━━ Excerpted records ━━

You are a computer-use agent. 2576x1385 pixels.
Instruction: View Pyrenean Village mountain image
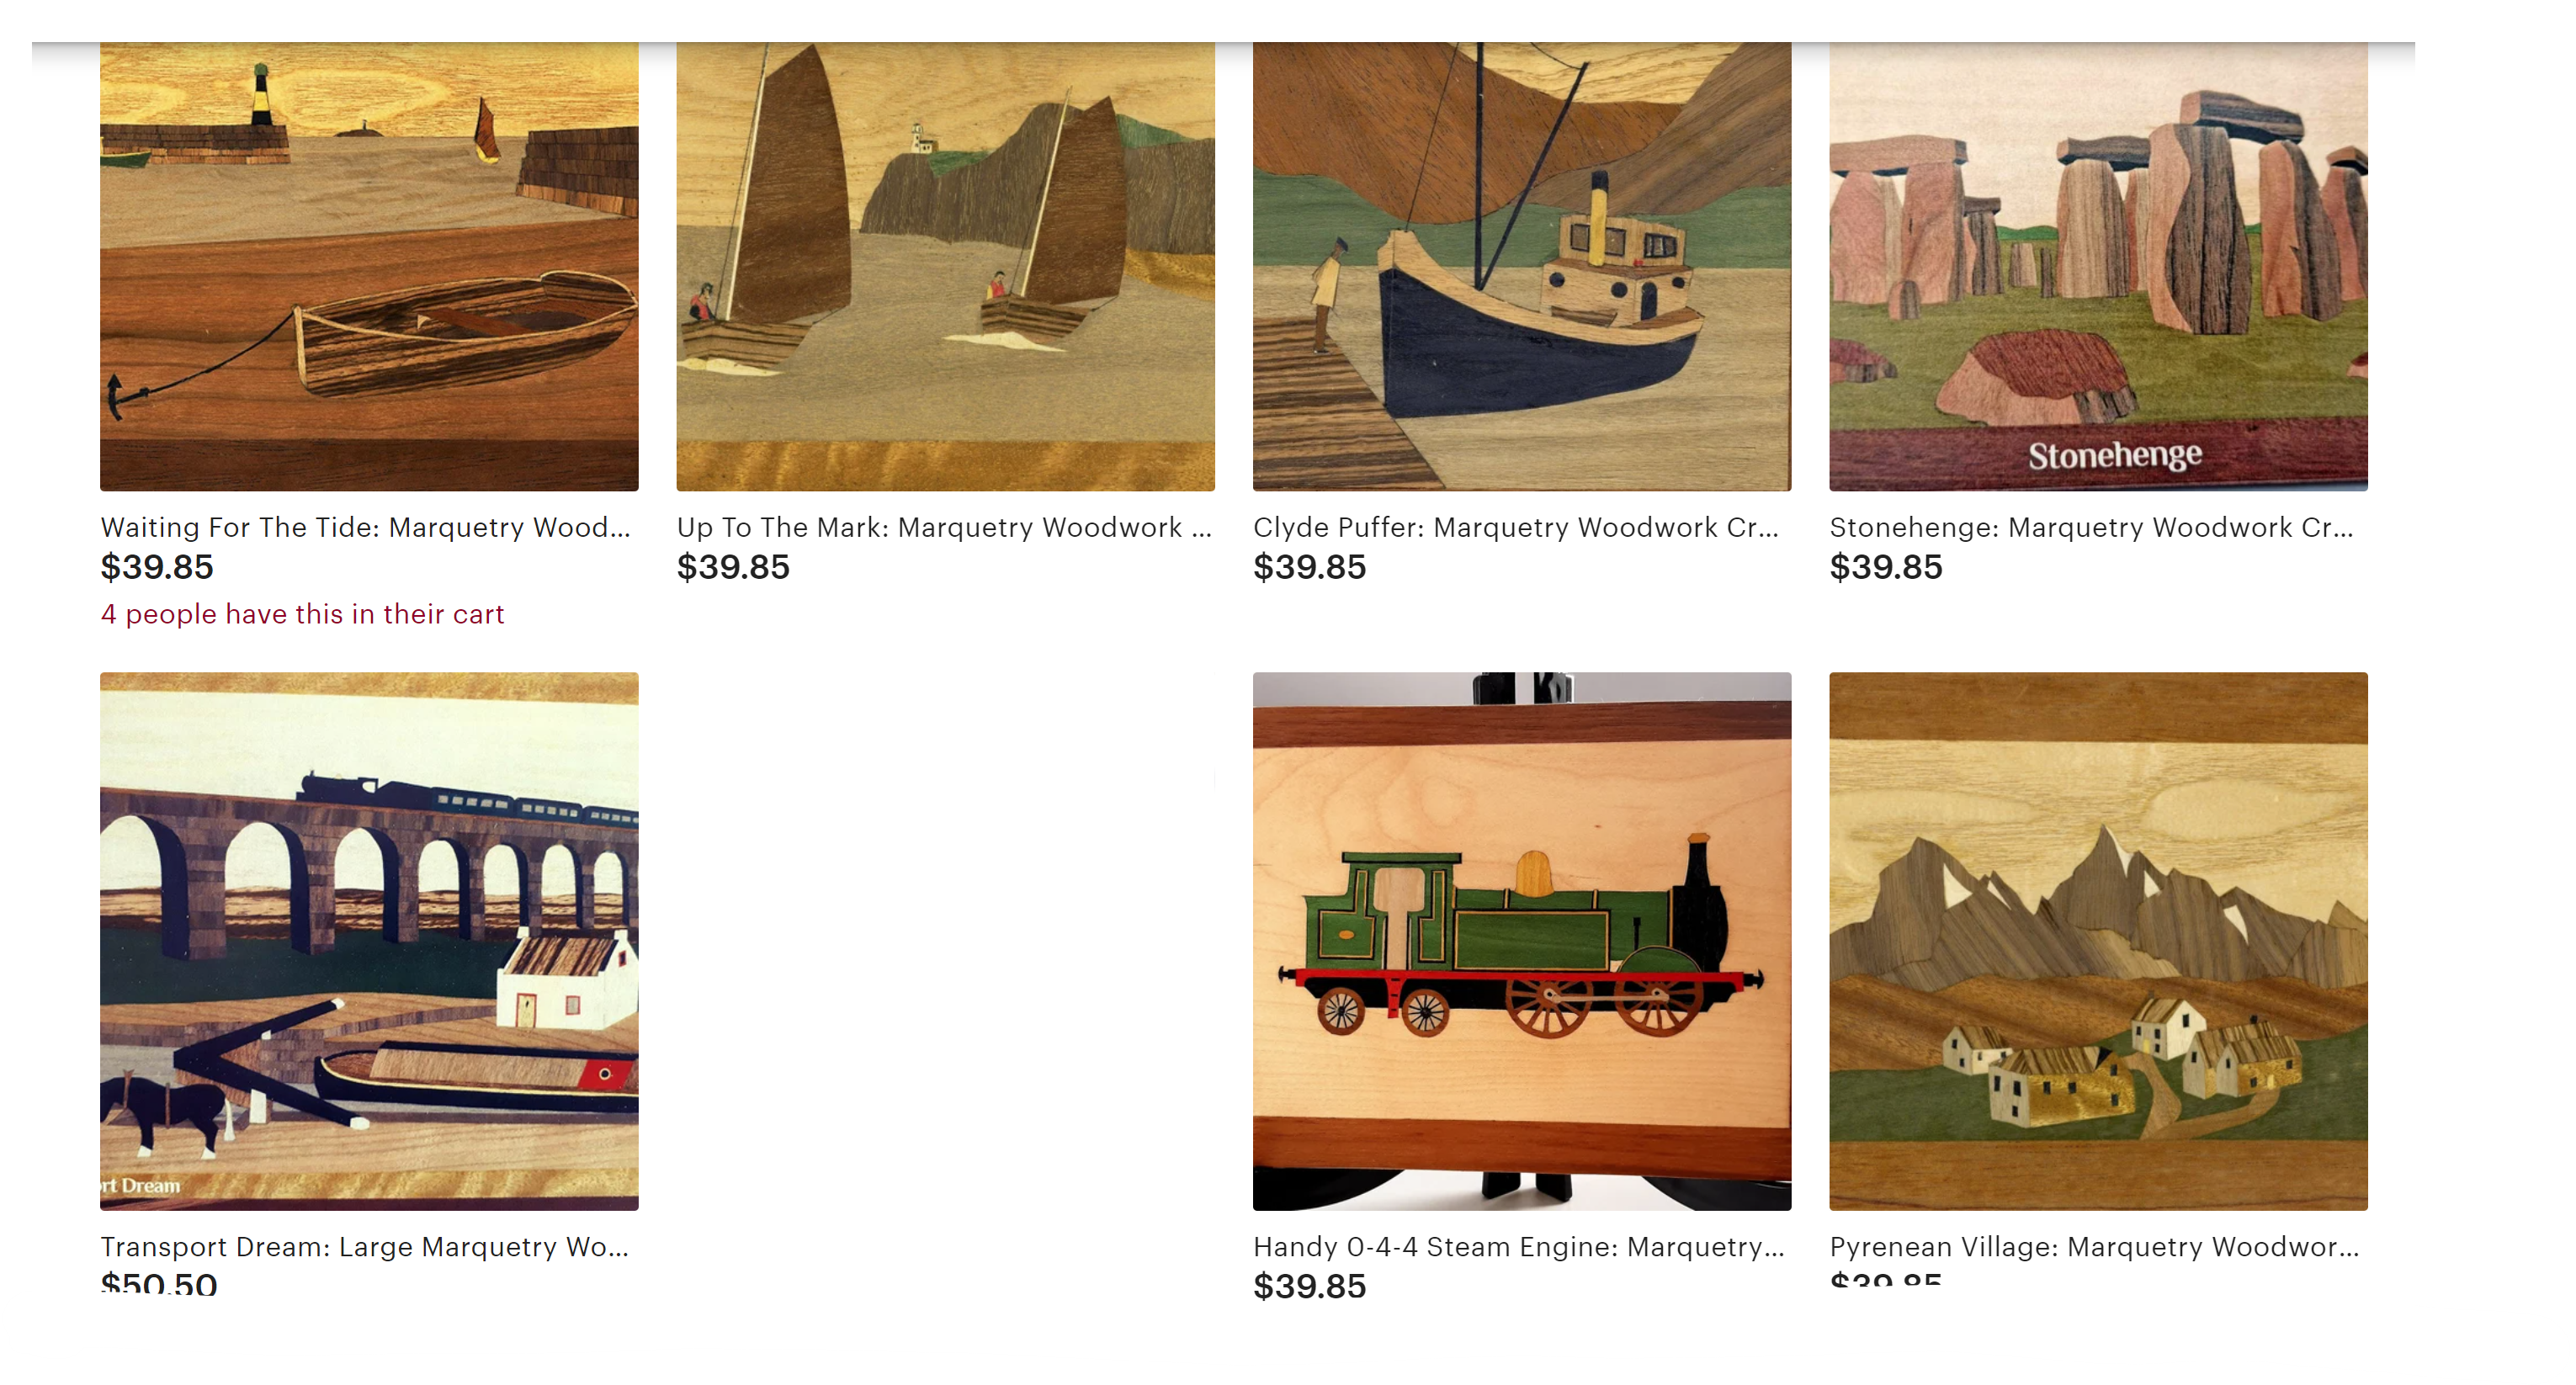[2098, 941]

━━━
━━ Excerpted records ━━

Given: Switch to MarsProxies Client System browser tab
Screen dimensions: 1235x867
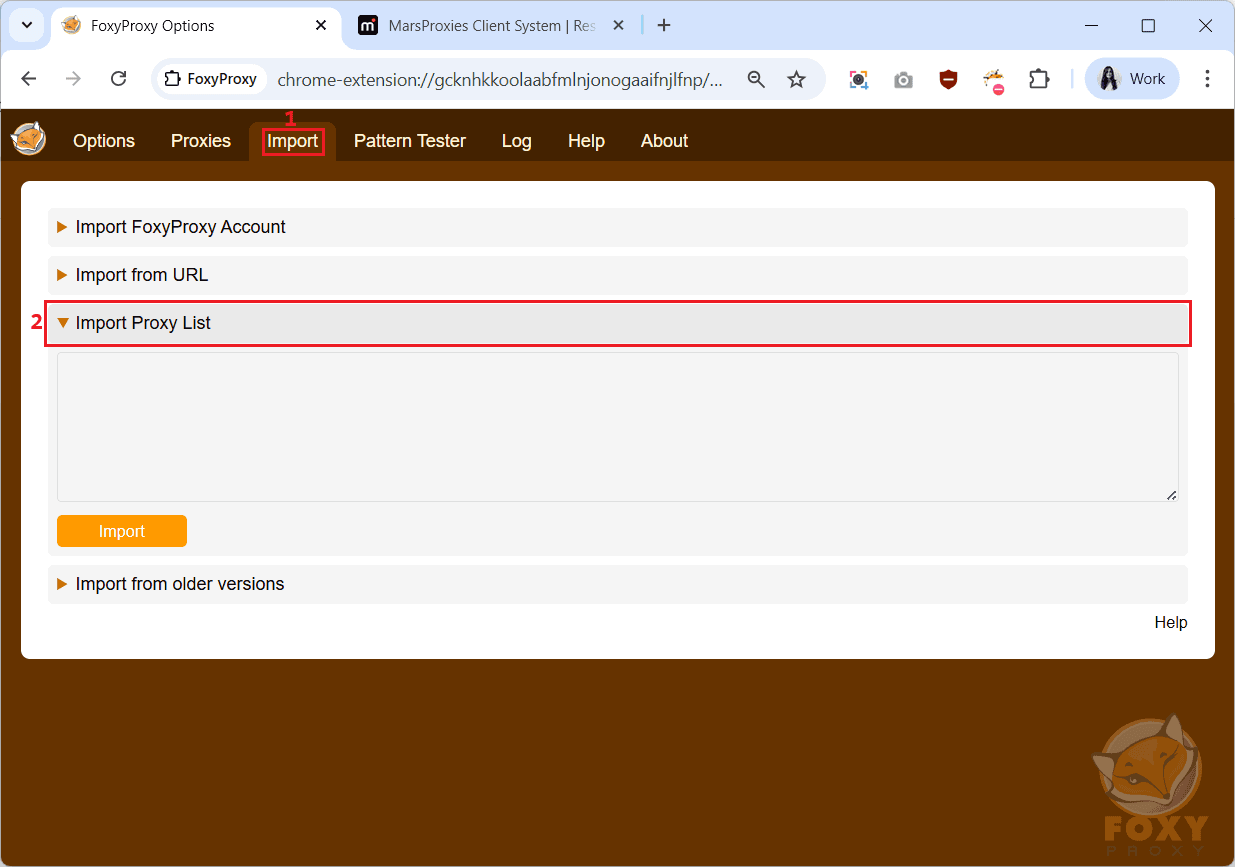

━━━
━━ Excerpted records ━━

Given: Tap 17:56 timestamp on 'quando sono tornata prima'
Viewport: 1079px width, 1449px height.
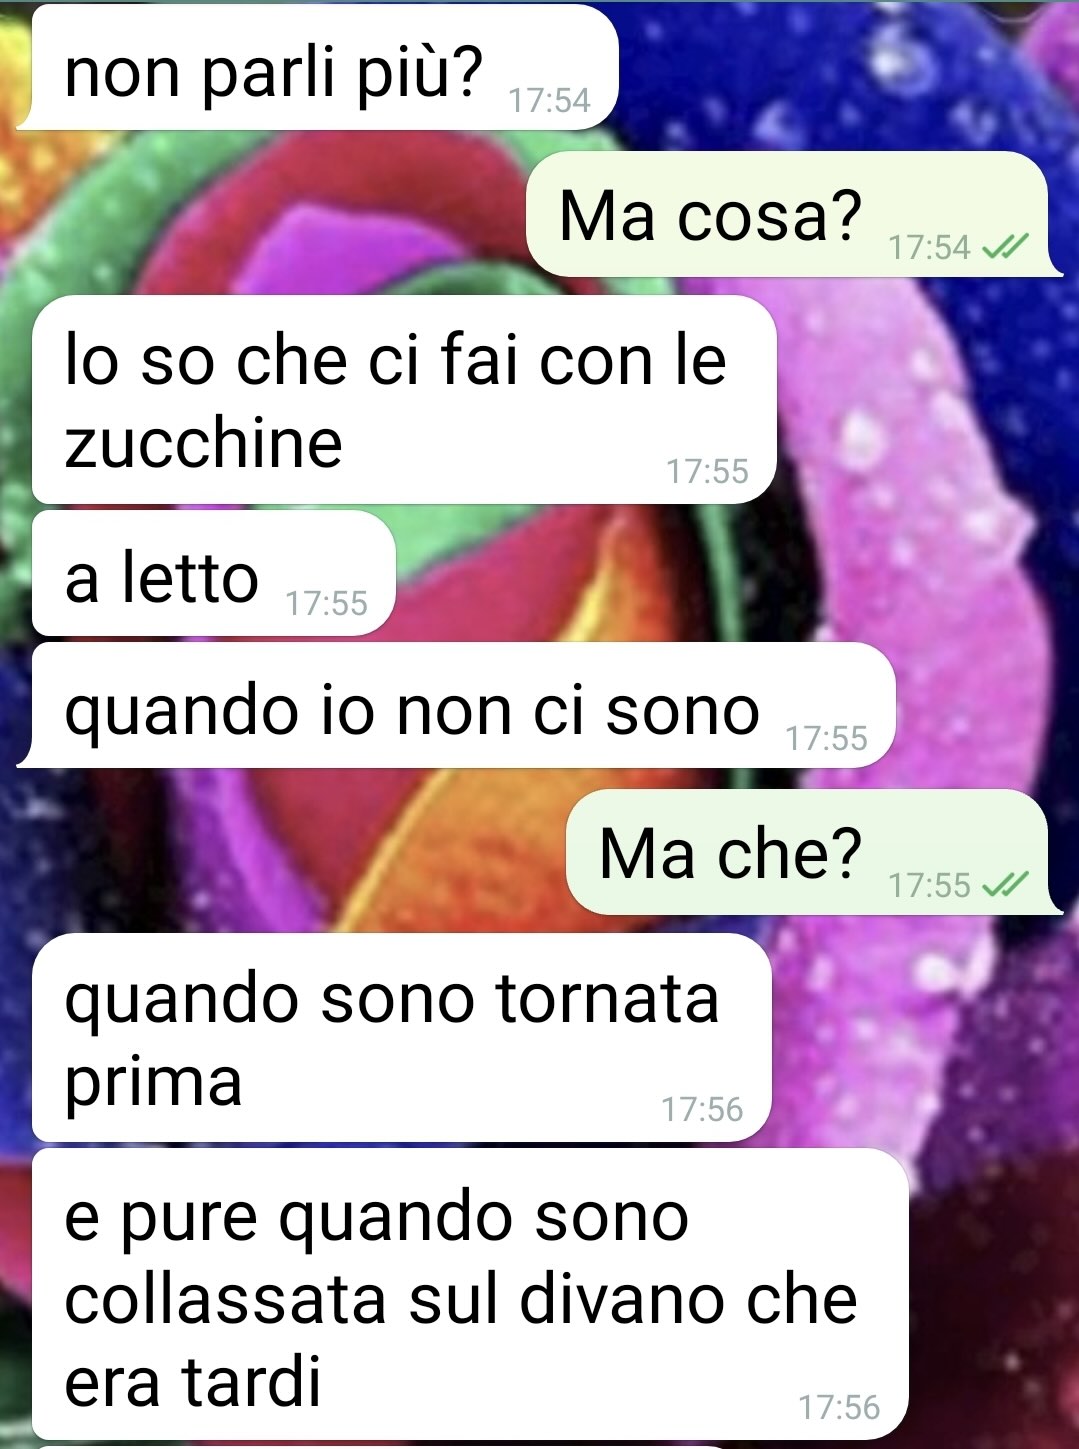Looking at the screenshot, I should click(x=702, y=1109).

━━━

What is expected = Produce only the lines from the line containing "Given: Switch to" through the line containing "Screen dimensions: 1235x867", inclusive of both, exactly as they stand in the entries above.

Answer for this exercise =
Given: Switch to MarsProxies Client System browser tab
Screen dimensions: 1235x867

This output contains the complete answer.